Dans une tentative pour apaiser l'UE et les marchés financiers, le
sous-ministre des Finances, José Manuel López Carbajo, a insisté la semaine
dernière que le gouvernement allait atteindre l'objectif de 6 pour cent en
fin d'année. Il a déclaré qu'une baisse de 17 pour cent du déficit
budgétaire du gouvernement central, répartie sur les neuf premiers mois de
l'année, conjuguée à une possible augmentation des recettes fiscales et un
surplus dans la caisse de sécurité sociale (en raison de compressions exercées
dans les retraites), signifiait que le gouvernement était sur la bonne voie.
Les économistes contestent toutefois les conclusions de Carbajo, soutenant
que les recettes fiscales étaient en réalité en baisse, alors que le coût
d'emprunt était en hausse, de même que les dépenses en matière de sécurité
sociale à cause du chômage. Les régions fortement endettées et les
municipalités responsables d'une partie substantielle du déficit ne sont
également pas parvenues à réduire leurs dépenses.
L'agence de notation Moody prévoit que le déficit budgétaire de l'Espagne
sera de 6,5 pour cent en 2011. Ce fait, conjugué à la vulnérabilité du
pays face à une autre « escalade de la crise de la zone euro » et à
la faible croissance, est la raison avancée par Moody pour avoir procédé à la
mi-octobre à une nouvelle baisse de la notation de l'Espagne.

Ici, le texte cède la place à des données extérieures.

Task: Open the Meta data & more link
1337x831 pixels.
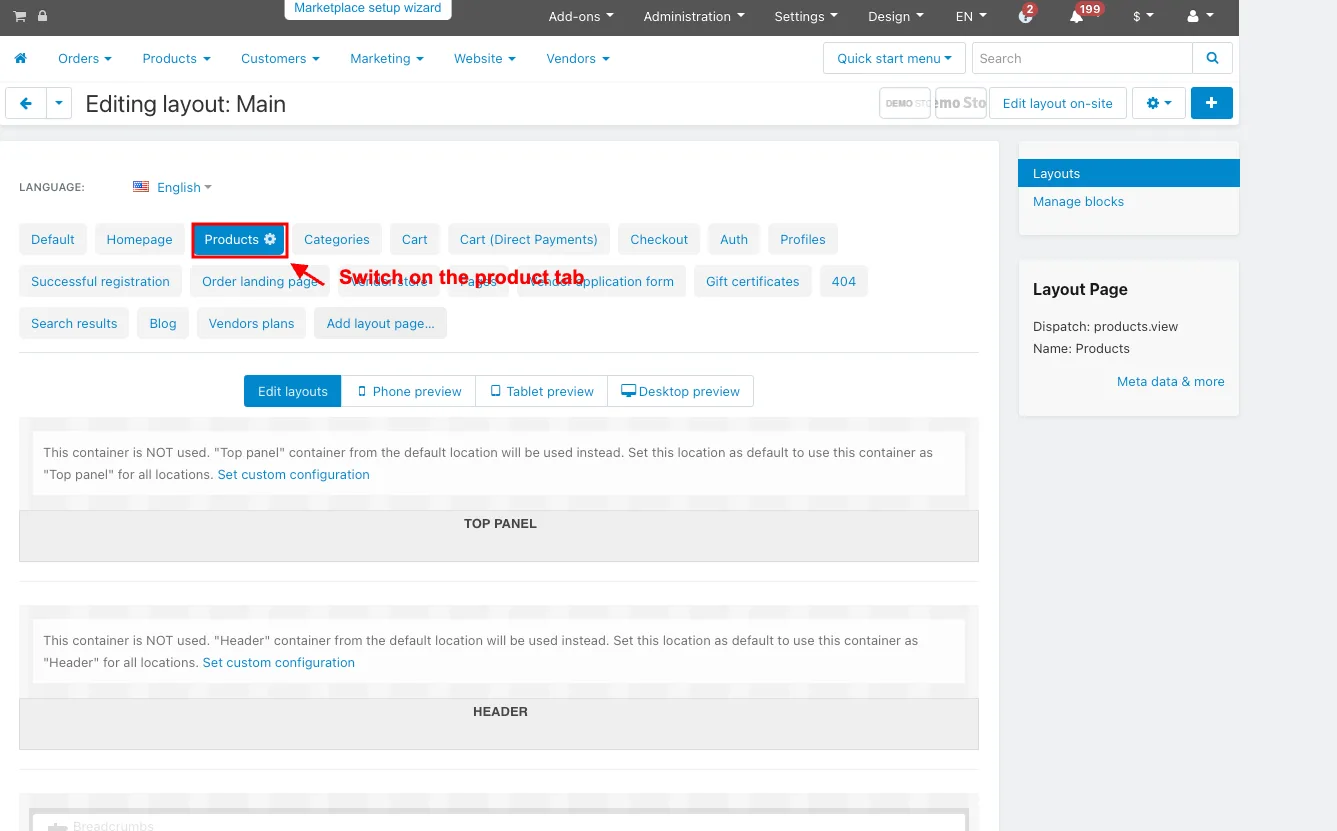Action: pos(1170,381)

Ludovic Subran, économiste en chef de la société spécialisée
en assurance-crédit Euler Hermes SA, a déclaré : « Ils n'y
arriveront jamais... Nos prévisions en septembre annonçaient un déficit pour
l'Espagne correspondant à 7 pour cent de son PIB pour cette année. »
Subran ajoute que cette prédiction a été faite avant que la cote de crédit
de l'Espagne ne soit réduite en octobre. Selon l'économiste Guillaume Menuet de
la Citibank, il y avait « un grand point d'interrogation » quant à
savoir si l'Espagne parviendrait à atteindre son objectif de 6 pour cent,
ce chiffre pouvant très bien être aussi haut que de 8,1 pour cent en fin
d'année.
Le stratégiste Harvinder Sian de la Royal Bank of Scotland a expliqué
quelles seraient les implications si jamais l'Espagne n'atteignait pas son
objectif de 6 pour cent : « Ne pas atteindre l'objectif de
réduction du déficit détruirait la demande du secteur privé pour vos actions...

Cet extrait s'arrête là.